Tax assessors have had a priority interest in collecting real property taxes over mortgage loans for many years. Taxing authorities are entitled to foreclose on real property where the owner has failed to pay property taxes in a timely manner. However, unlike a mortgage lender, taxing authorities cannot accelerate the payment of the next 240 months of estimated tax payments to be paid immediately by the borrower.

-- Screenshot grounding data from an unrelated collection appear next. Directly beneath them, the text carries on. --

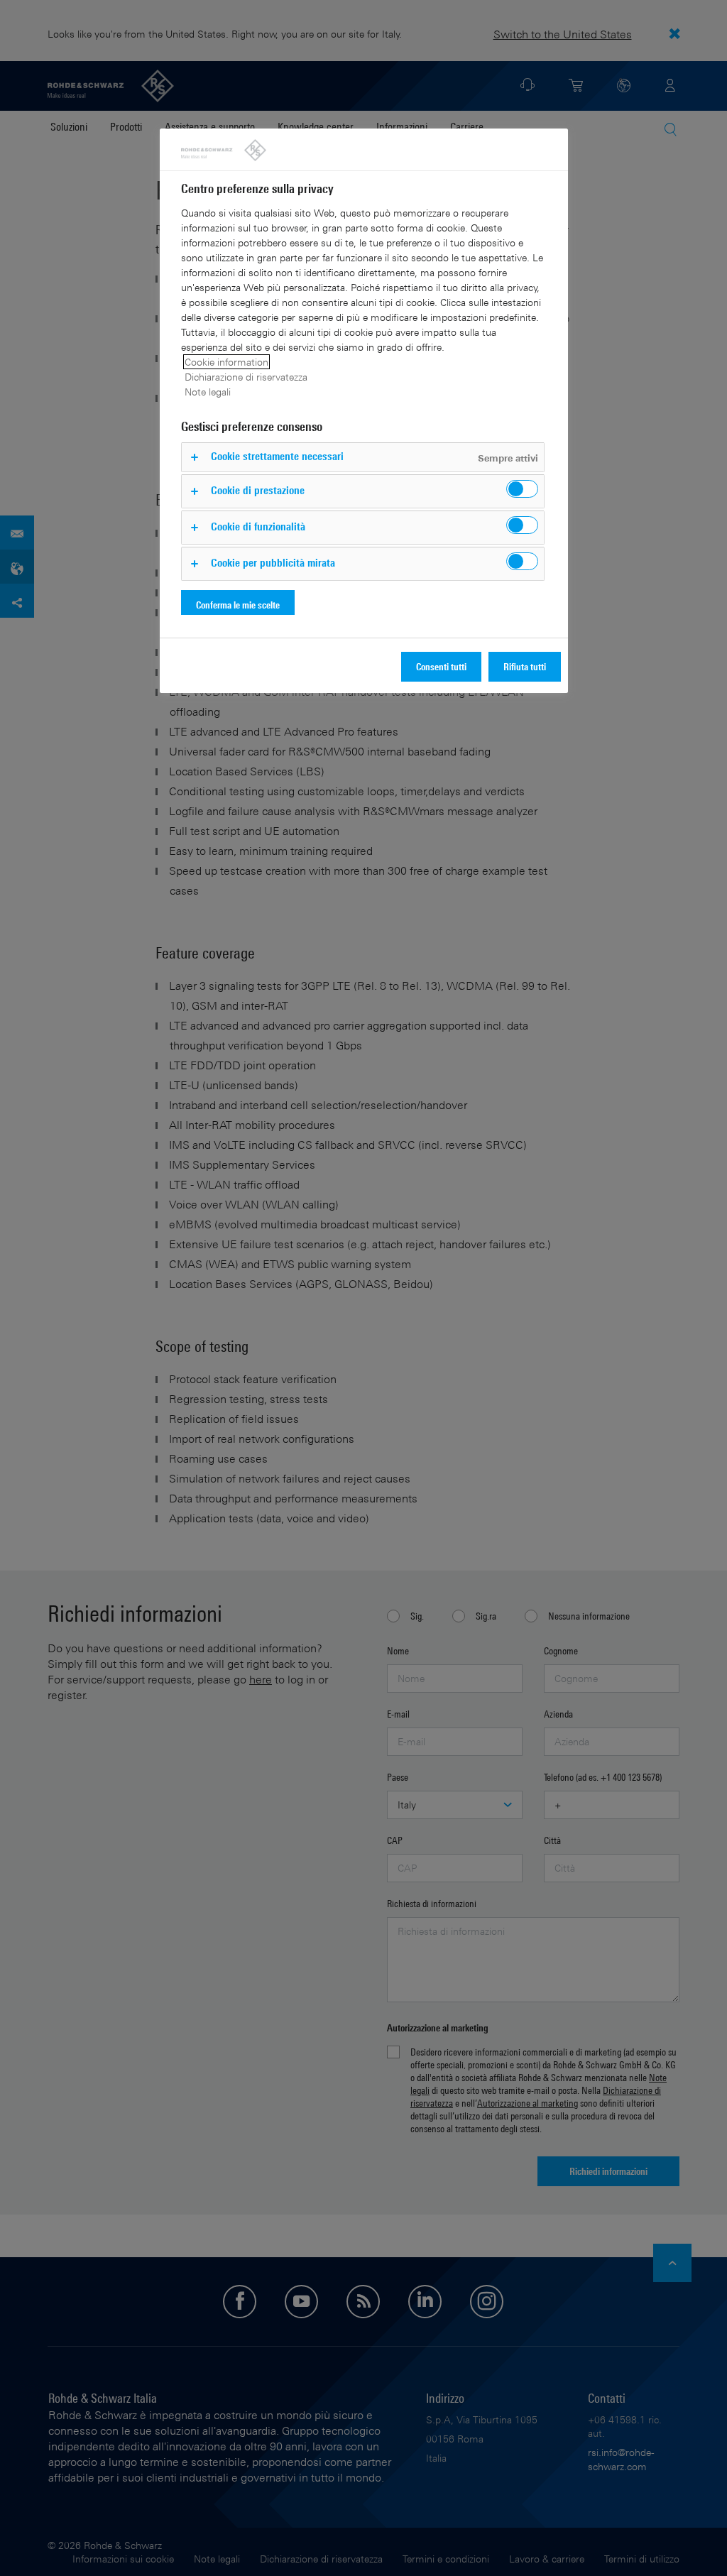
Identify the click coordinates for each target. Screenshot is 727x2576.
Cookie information (226, 362)
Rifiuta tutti (524, 666)
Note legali (208, 392)
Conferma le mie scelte (238, 605)
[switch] (522, 489)
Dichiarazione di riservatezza (246, 377)
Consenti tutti (441, 666)
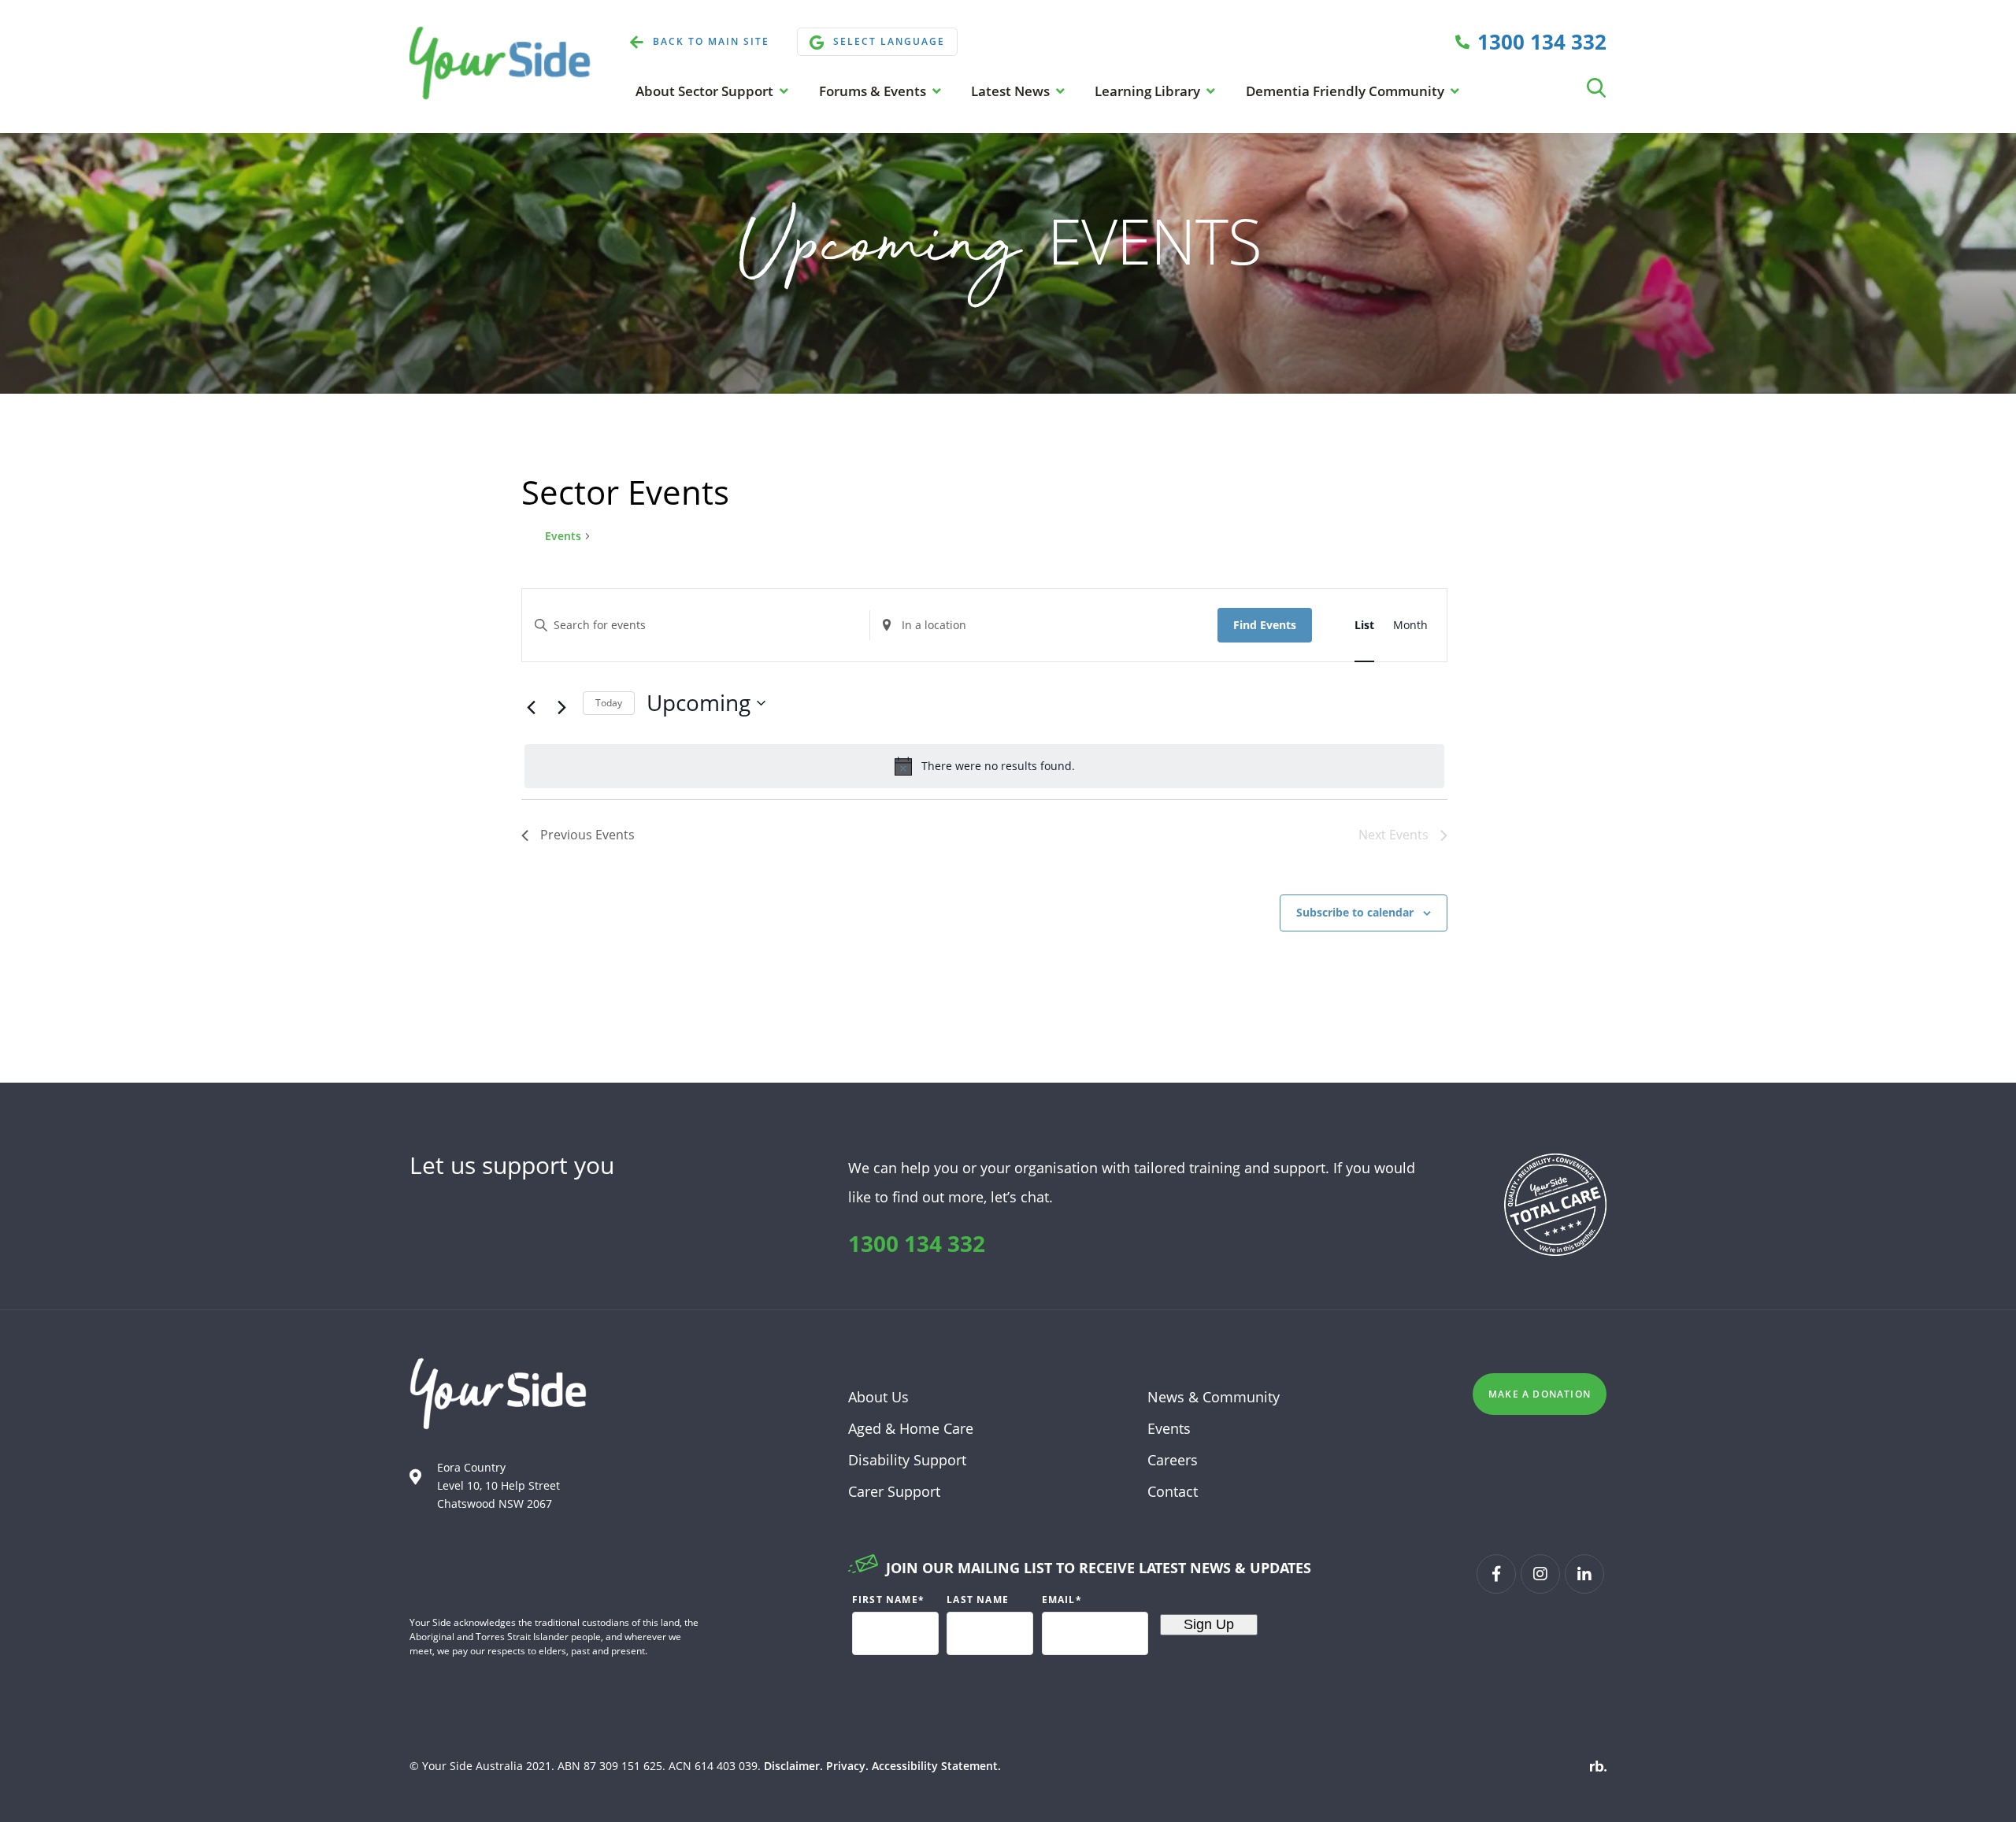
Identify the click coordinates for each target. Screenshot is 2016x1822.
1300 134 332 (916, 1243)
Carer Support (894, 1491)
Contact (1172, 1491)
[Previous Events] (530, 707)
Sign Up (1209, 1624)
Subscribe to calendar (1355, 912)
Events (563, 535)
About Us (878, 1396)
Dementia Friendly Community (1346, 91)
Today (608, 702)
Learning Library (1149, 91)
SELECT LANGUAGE (889, 41)
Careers (1172, 1459)
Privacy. (847, 1765)
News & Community (1213, 1396)
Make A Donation (1539, 1394)
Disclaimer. (793, 1765)
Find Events (1264, 624)
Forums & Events (874, 91)
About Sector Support (706, 91)
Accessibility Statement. (936, 1765)
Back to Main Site (711, 41)
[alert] (984, 766)
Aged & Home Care (910, 1428)
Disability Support (907, 1459)
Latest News (1012, 91)
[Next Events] (561, 707)
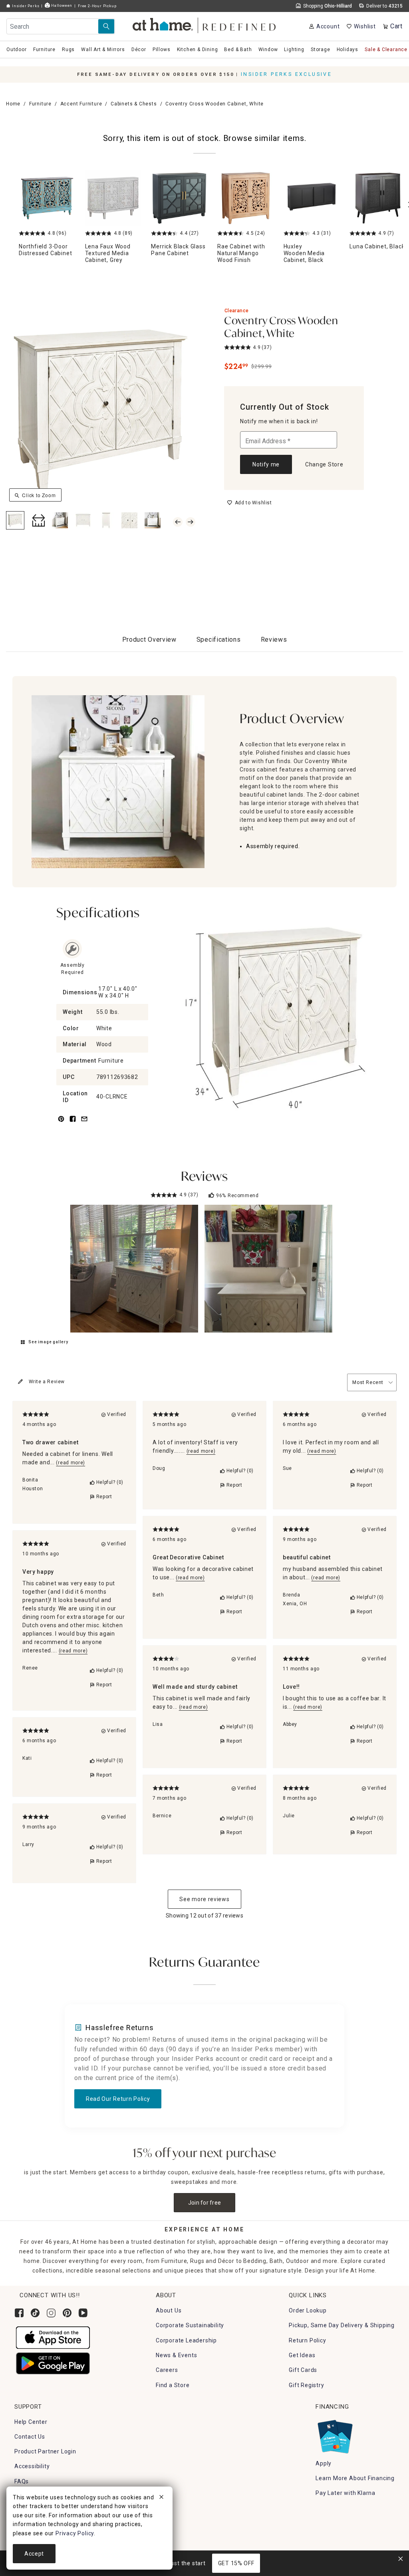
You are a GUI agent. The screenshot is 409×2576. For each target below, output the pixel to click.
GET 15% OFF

The Senior Lender Can Control PACE Loan Payments

Because the amount of delinquent taxes in one or two years is usually a small part of the overall value of a property and the overall value of a loan, lenders can usually mitigate the risk of non-payment of property taxes by a) making sure the bank has the right to pay the taxes and add the payment to the loan and b) permitting the bank to foreclose or take control of the property if taxes are not being paid. The bank should also employ lockbox agreements to cover concerns about proper collection and forwarding of rents. To cover these points, the following provisions should normally be included in the bank’s loan documents:

  1. The loan documents should provide that the bank may pay past-due property taxes and add the amount paid to the loan balance.
  2. The loan documents should make the non-payment of property taxes as an event of default by the borrower.
  3. The bank’s remedies upon a non-payment default should include the right to accelerate the loan payments and foreclose on the property.
  4. The bank’s remedies upon a non-payment of default should also include the right to take control of the property as necessary.

Risks arising from non-payment of PACE loans may be mitigated in a similar way. PACE payment assessments may only be assessed one year at a time. The PACE lender may not accelerate the payments. For this reason, a senior mortgage lender may address and mitigate the risk of non-payment and foreclosure by the PACE lender much like the lender mitigates the risk of non-payment of property taxes. That is, by making sure the senior lender can make the PACE loan payments, adding the payment to the balance of the loan, and by making non-payment of the PACE payments an event of default like any other default.

The senior lender might also consider whether it would be useful to set up a reserve to cover initial payments or an escrow account to reserve funds for paying the PACE loan payments.  

Where PACE loan assessments are addressed like tax assessments, a senior lender can make a much more solid case for permitting a PACE loan to be part funding improvements on a borrower’s property.

Benefits for the Senior Lender for Permitting a PACE Loan

Allowing a borrower to use a PACE loan can improve the overall credit quality of a commercial development or rehabilitation. Some of the impacts a PACE loan may have are: a) reducing the LTV ratio of the senior debt, b) reducing the overall cost of capital, c) reducing lending limit pressures for large lending relationships, and d) providing a means for funding “green” fixtures, like solar panel installations and gray water applications that might not be suitable for some lenders.

Hopefully, taking a look at PACE loans from another perspective can open up additional lending opportunities for banks in regions where PACE loans are permitted.

Also published at Farleylawpllc.com.